One morning, Haruka discovers that her wheelchair has moved even though the wheels were locked. Koichi suspects it to be a paranormal force and places a mound of salt in Haruka's room, which becomes scattered the next day. Despite Haruka being dismissive, Koichi investigates further, and eventually, she lets him continue filming after a glass cup spontaneously breaks during dinner. Soon, they notice that multiple objects around the house have moved on their own from the camera footage. On the day when Koichi's friend Jun Nagoshi (Kōsuke Kujirai) visits with his girlfriend and her friend Misuzu Kure, Misuzu screams and foams at the mouth while examining Haruka's room.
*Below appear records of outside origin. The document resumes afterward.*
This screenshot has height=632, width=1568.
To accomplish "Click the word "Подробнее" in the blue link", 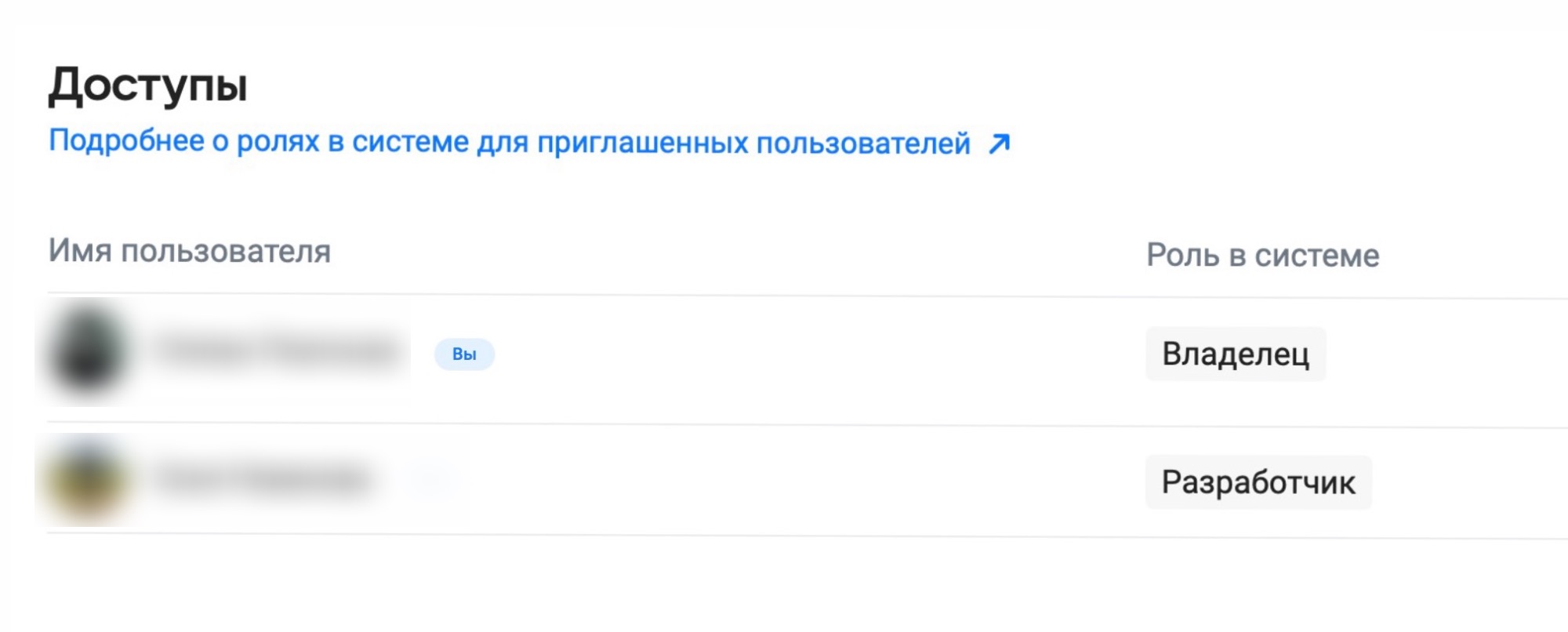I will click(127, 141).
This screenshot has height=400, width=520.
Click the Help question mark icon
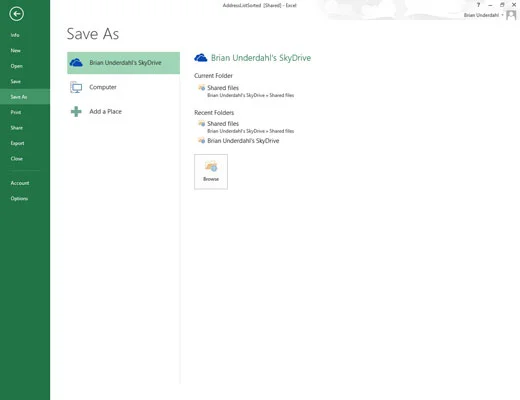pyautogui.click(x=478, y=5)
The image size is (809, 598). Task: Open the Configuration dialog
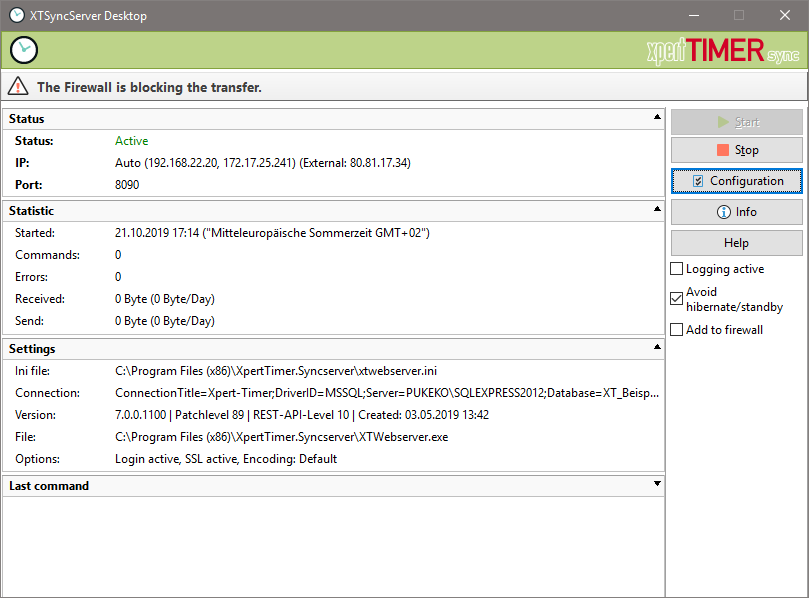pyautogui.click(x=737, y=181)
Koichi contacts a Shinto priest for a purification ceremony, and after the priest has done so, he tells the siblings that the presence has calmed down. After two days with no incidents, their father Shigeyuki returns home. On night 12, Haruka's wheelchair moves toward the camera and cuts it off, making the siblings realize that the presence is still in the house. Koichi tries contacting the Shinto priest but is told the priest died of a heart attack after leaving them. The incidents begin to worsen in violence, as Haruka is dragged out of bed by her hair. Haruka tries to contact Shigeyuki but he does not answer his call.

Haruka recalls Katie (from the first movie), a woman involved in the same car accident that cut her trip short. After researching her online, she believes that the demon that had possessed Katie is now targeting them. She reveals to Koichi that she experienced similar strange phenomena while recuperating in the hospital in America. That night, she shows him a strange bite mark on her arm before losing consciousness. In the morning, Koichi places a crucifix in her hand. After he leaves, Haruka drops the crucifix, and it combusts, with windows breaking. Upon discovering the scorched crucifix and broken glass, Koichi becomes shocked and devastated.

On night 15, Haruka wakes up at 1 AM and stands by Koichi's bedside, staring at him for two hours while he is asleep. She then walks downstairs and screams. Alarmed, Koichi runs down and discovers Shigeyuki's corpse in the closet. A possessed Haruka becomes violent, causing Koichi to flee and board a taxi. As he escapes, Haruka appears in front, and the taxi strikes into her before crashing.

Through security footage at a funeral home, Koichi arrives to pay his respects to Haruka, who is believed to have died in the crash. When he removes the sheet, he is shocked to see it is the body of the taxi driver. Koichi is suddenly dragged into the darkness screaming and the camera cuts. When it runs again, Haruka is staring at it with a demonic grin, and a growl is heard. An epilogue text states that Koichi and Shigeyuki were found dead and Haruka is missing.

==Cast==

- Aoi Nakamura as Koichi Yamano
- Noriko Aoyama as Haruka Yamano
- Kazuyoshi Tsumura as Shigeyuki Yamano
- Kōsuke Kujirai as Jun Nagoshi
- Maaya Morinaga as Mai Yaguchi
- Ayako Yoshitani as Misuzu Kure
- Tōze Yamada as the Exorcist
- Shinji Matsubayashi as the Exorcist's Assistant

==Release==
===Theatrical===
Paranormal Activity 2: Tokyo Night was released on November 20, 2010, in Japan.

===Home media===
Paranormal Activity 2: Tokyo Night was released onto rental DVD and Blu-ray on March 4, 2011. It was then released for home entertainment in Japan on April 5, 2011, and internationally on-demand by AMC Theatres on September 13, 2022, as part of a bundle with the rest of the English language film series.